Amidst months of discussion and debates over budget gaps and fire service costs, town commissioners asked the town’s Economic Development Advisory Board to evaluate a proposal to raise local taxes to incentivize new growth in Edgewood.
Grant Taylor, a local economic development specialist who works with PNM and other large industries in the state, pitched commissioners in March on a new option available under state law: Raising local gross receipts, sometimes known as sales tax, to build out sites for new businesses seeking to expand or relocate into the Edgewood area.

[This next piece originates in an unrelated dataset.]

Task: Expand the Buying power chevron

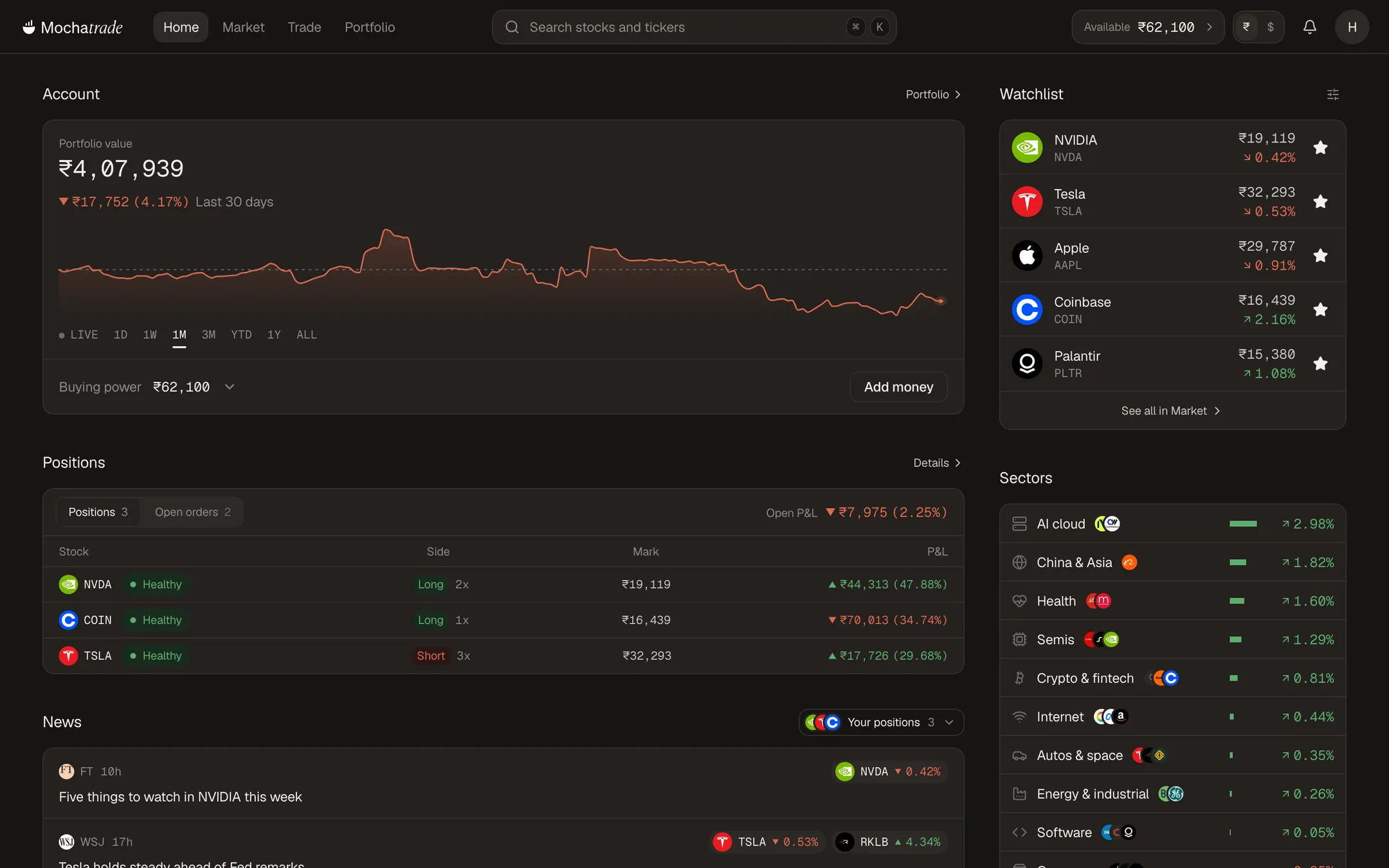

As Taylor explained, a new state law passed in 2019 but not widely used allows local governments to add up to a 1/4-cent tax — equal to 25 cents on every $100 transaction except groceries — to the town’s gross receipts, then set those funds aside for economic development uses. Creating a special fund ensures funds are available when a business comes looking, he says, so that commissioners do not have to cut today’s operational services to fund future growth. The state and larger communities have used similar funds to subsidize the construction of buildings and equipment for large projects like Netflix in Albuquerque and New Bridge, an agricultural manufacturer, in Moriarty.

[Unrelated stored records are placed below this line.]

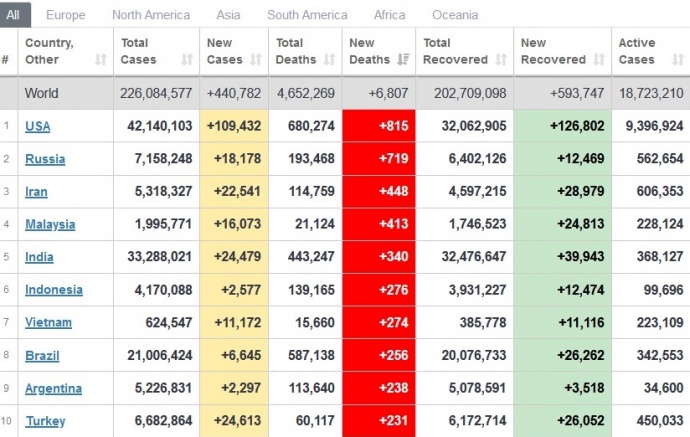690x437 pixels.
Task: Show South America countries tab
Action: click(307, 15)
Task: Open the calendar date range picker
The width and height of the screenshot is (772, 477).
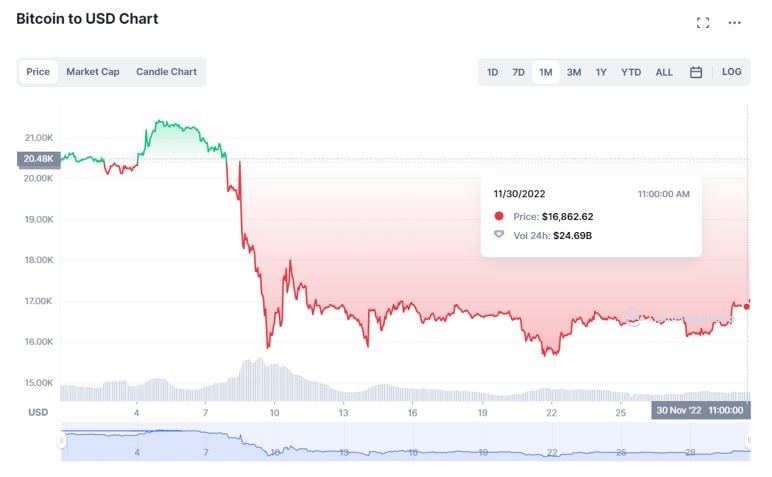Action: click(x=696, y=72)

A new tax hike would have to be passed by the commission and then approved by voters. In Edgewood, the new 1/4-cent tax could create about $500,000 annually, Taylor’s projections showed. That could be expanded if Santa Fe County also passed a similar tax to match local Edgewood investments.

Among the approved uses could be developing sites for “commercial enterprises for storing, warehousing, distributing or selling products of agriculture, mining or industry,” incentives for new restaurants and lodgers, facilities for farmers’ markets and cultural facilities, so long as the town could reasonably show that the new business would generate net new sales and taxes.
While some commissioners expressed skepticism at raising taxes, the commission ultimately agreed to ask the town’s Economic Development Advisory Board to review it and make recommendations to the commission, though they would have to act fast if the town wanted to place the tax question on the upcoming November election ballot. Commissioners would have to publish, debate and vote on a question for voters before August 25. The advisory board’s recommendation is expected to come to the commission in July.